**Consigne**
Recopiez intégralement, sans rien y changer, le texte sur la bière sans alcool qui figure ci-dessous.
=== Texte proposé ===
Le sans alcool, un défi relevé

28 Sep Le sans alcool, un défi relevé

Un immense marché à attaquer…

 A ce jour, dans la législation française, une bière sans alcool se définit comme “bière qui présente un titre alcoométrique acquis inférieur ou égal à 1,2 p. 100 en volume, à la suite d’une désalcoolisation ou d’un début de fermentation”, c’est à dire une bière à moins de 1,2% d’alcool. Cette définition est susceptible d’évoluer rapidement, la plupart des pays européens ayant d’ores et déjà fixé la limite à 0,5% d’alcool ou en dessous. Il y a donc un petit peu d’alcool dans une bière « sans alcool ». Comble de l’hypocrisie, nous ne sommes pas contraints d’afficher le taux d’alcool réel si celui-ci est en dessous de 1,2%. 

 Selon Maxime Costilhes, délégué général des Brasseurs de France, cité par Europe1 (a), « En 2020, année désastreuse pour la brasserie, on va avoir une croissance d’environ 15% pour les ventes de bière sans alcool ». Le chiffre est considérable. De son côté, le géant de la bière ABinBev envisage que d’ici à 2025, les bières légères ou sans alcool passeront de 7%  à 20% de ses bières. (b)Et quand on observe à quel point le « dry january », initié en 2013 au Royaume-Uni rencontre des adeptes en France, on ne peut plus nier l’importance grandissante de ces bières pour la filière.
=== Données fournies ===
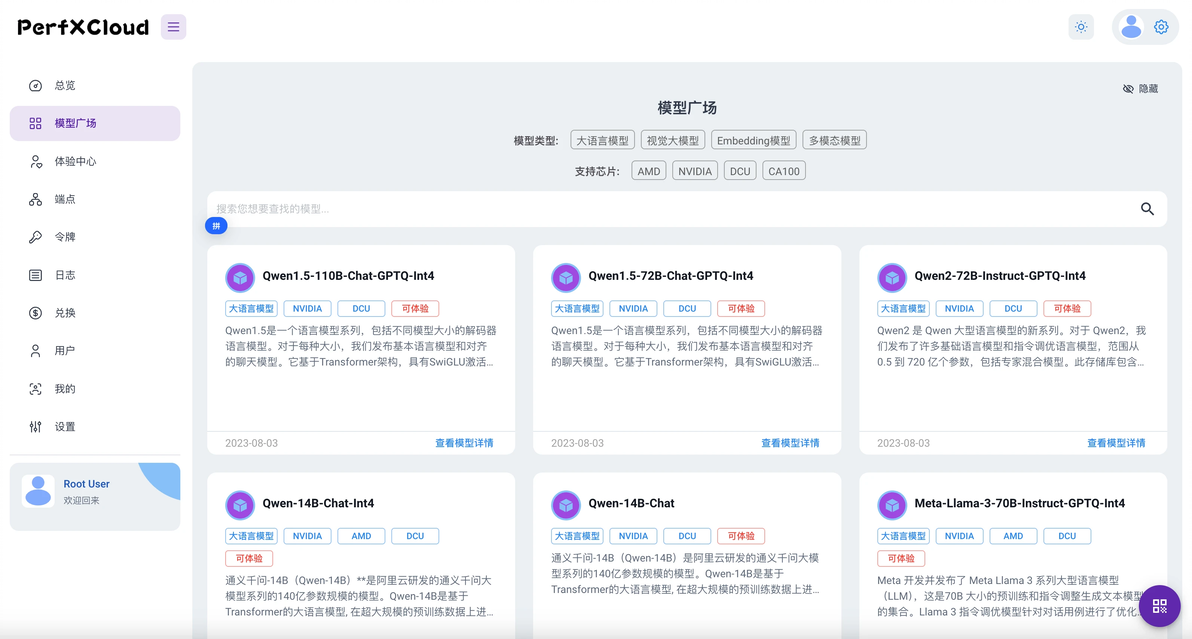Image resolution: width=1192 pixels, height=639 pixels.
Task: Focus the model search input field
Action: pyautogui.click(x=673, y=209)
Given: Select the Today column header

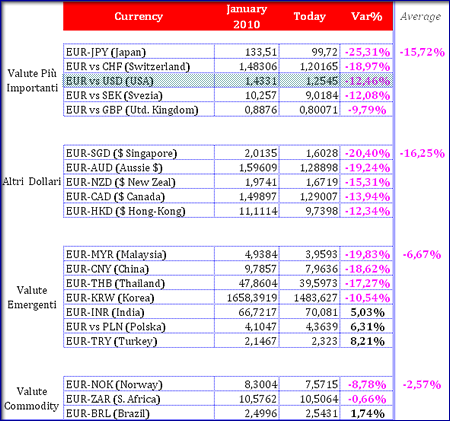Looking at the screenshot, I should (309, 16).
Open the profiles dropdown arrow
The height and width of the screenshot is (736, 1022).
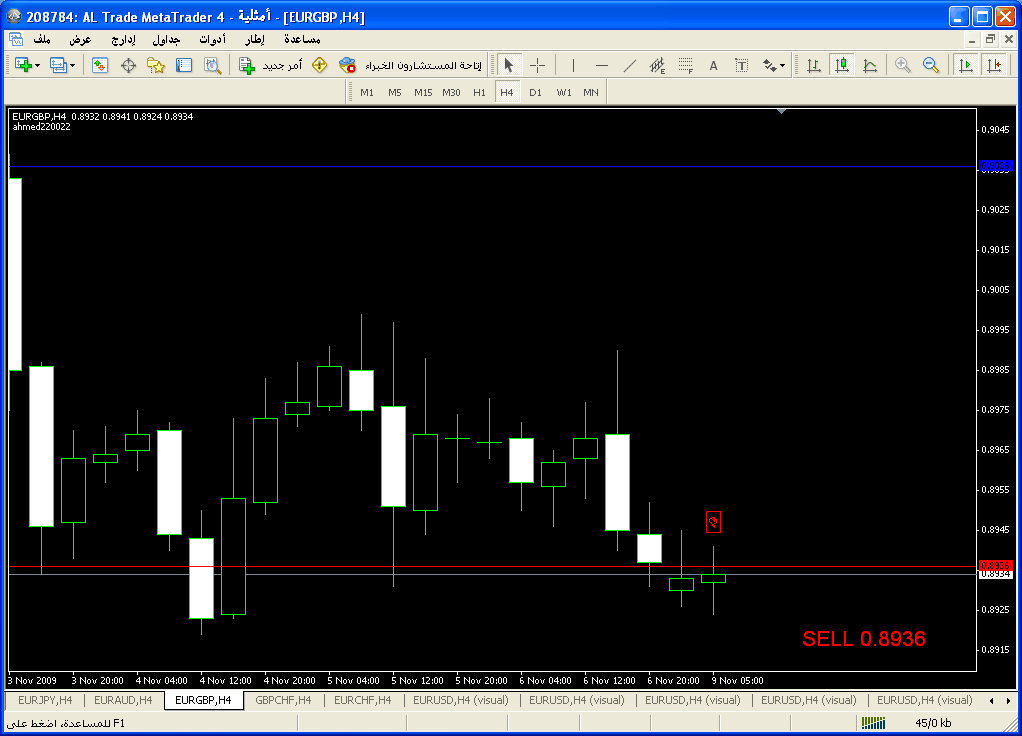click(x=72, y=65)
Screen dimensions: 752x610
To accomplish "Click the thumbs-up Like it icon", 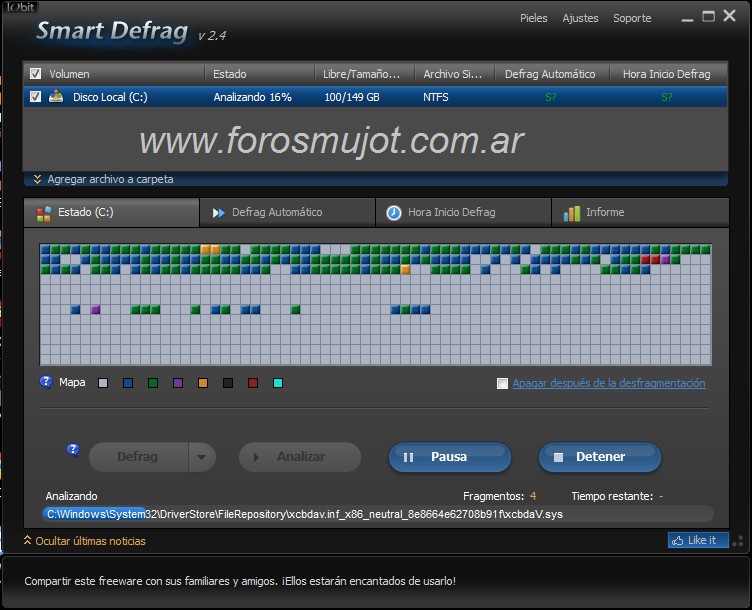I will (x=678, y=541).
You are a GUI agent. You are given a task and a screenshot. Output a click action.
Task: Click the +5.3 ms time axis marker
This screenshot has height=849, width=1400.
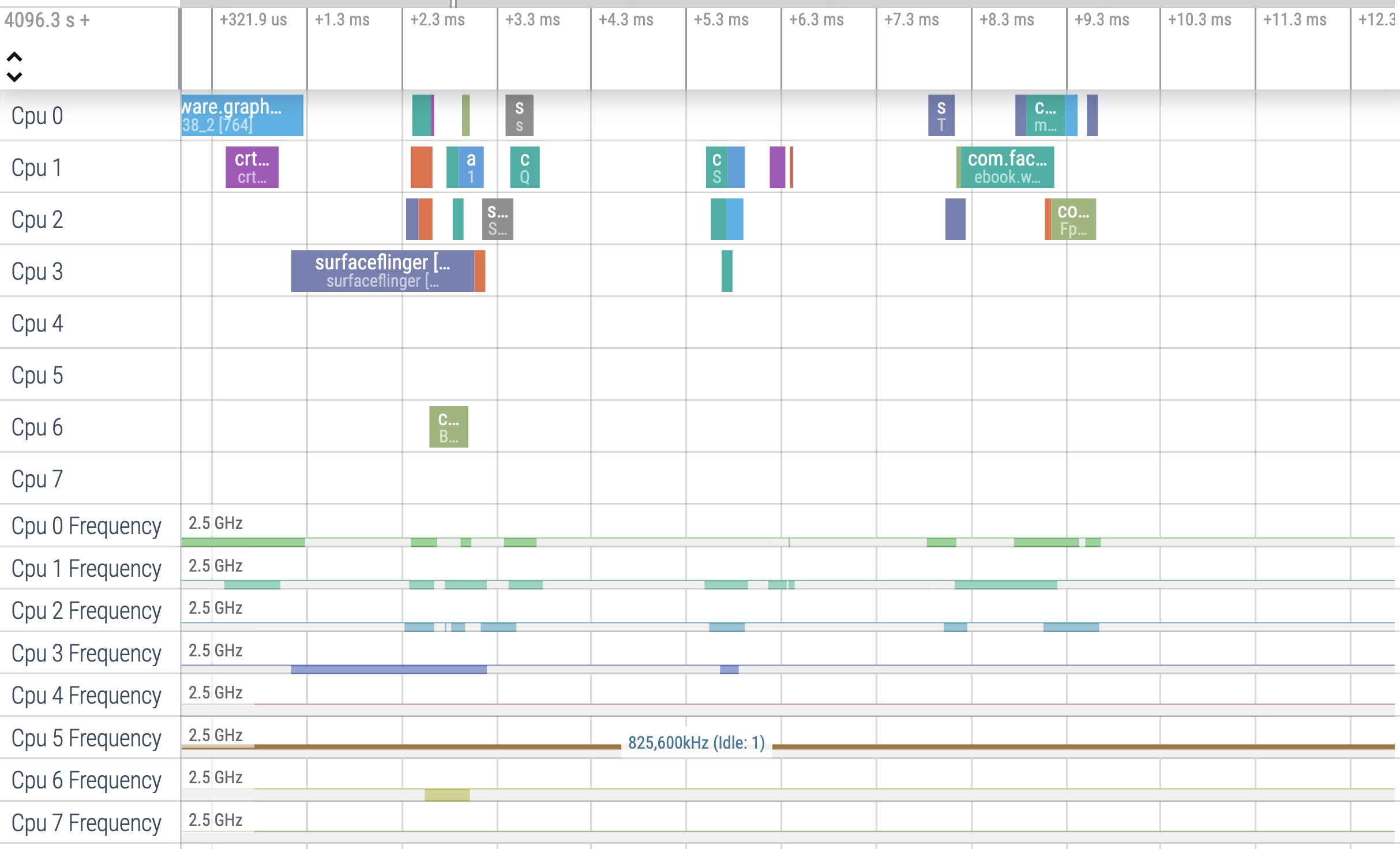(x=720, y=20)
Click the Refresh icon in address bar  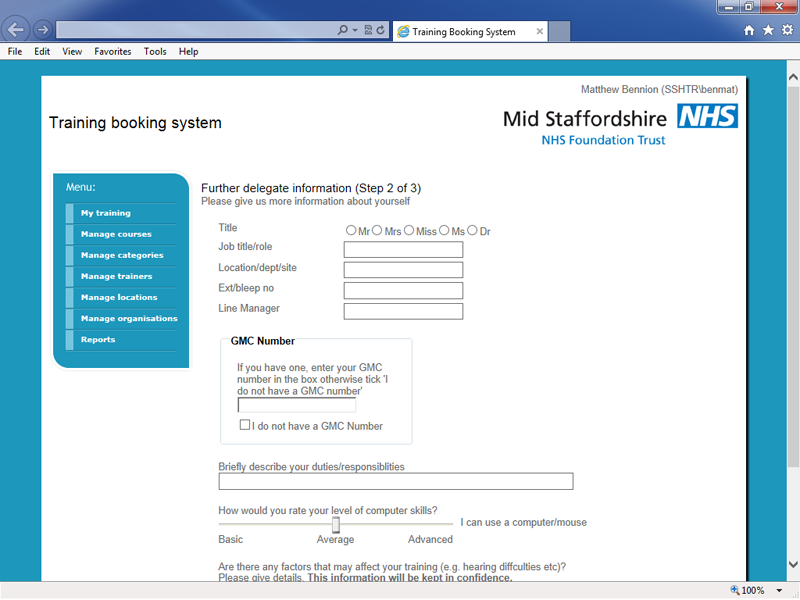381,31
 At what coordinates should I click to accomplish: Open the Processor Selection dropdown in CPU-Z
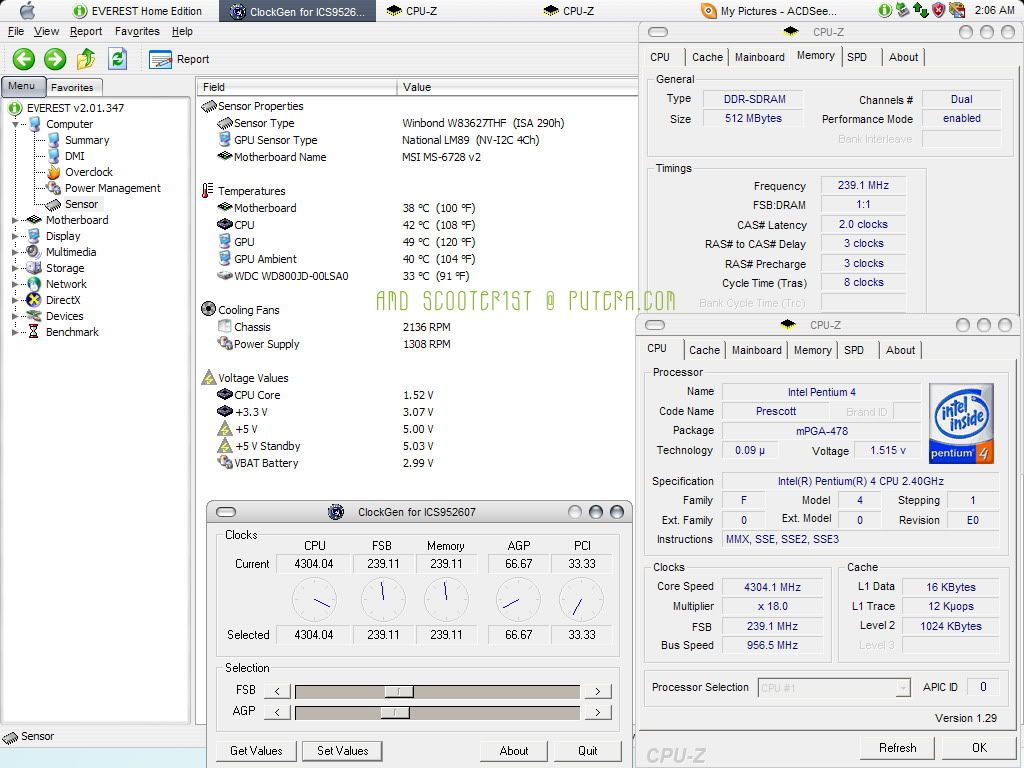click(x=903, y=688)
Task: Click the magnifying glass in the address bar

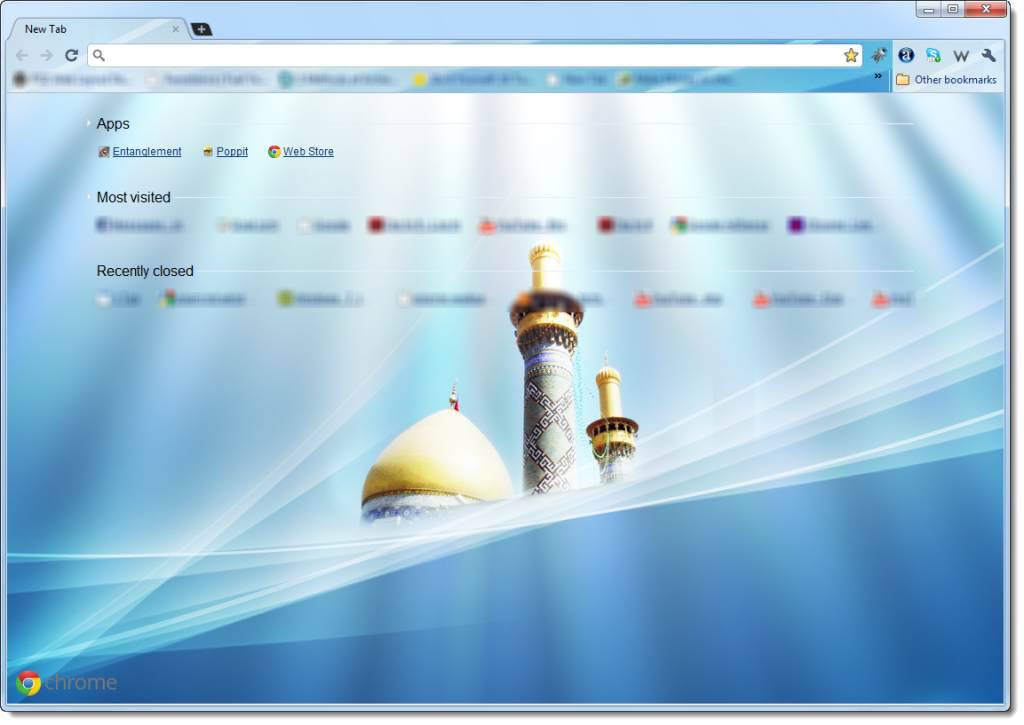Action: click(x=98, y=55)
===
**Réponse complète**
Le sans alcool, un défi relevé

28 Sep Le sans alcool, un défi relevé

Un immense marché à attaquer…

 A ce jour, dans la législation française, une bière sans alcool se définit comme “bière qui présente un titre alcoométrique acquis inférieur ou égal à 1,2 p. 100 en volume, à la suite d’une désalcoolisation ou d’un début de fermentation”, c’est à dire une bière à moins de 1,2% d’alcool. Cette définition est susceptible d’évoluer rapidement, la plupart des pays européens ayant d’ores et déjà fixé la limite à 0,5% d’alcool ou en dessous. Il y a donc un petit peu d’alcool dans une bière « sans alcool ». Comble de l’hypocrisie, nous ne sommes pas contraints d’afficher le taux d’alcool réel si celui-ci est en dessous de 1,2%. 

 Selon Maxime Costilhes, délégué général des Brasseurs de France, cité par Europe1 (a), « En 2020, année désastreuse pour la brasserie, on va avoir une croissance d’environ 15% pour les ventes de bière sans alcool ». Le chiffre est considérable. De son côté, le géant de la bière ABinBev envisage que d’ici à 2025, les bières légères ou sans alcool passeront de 7%  à 20% de ses bières. (b)Et quand on observe à quel point le « dry january », initié en 2013 au Royaume-Uni rencontre des adeptes en France, on ne peut plus nier l’importance grandissante de ces bières pour la filière.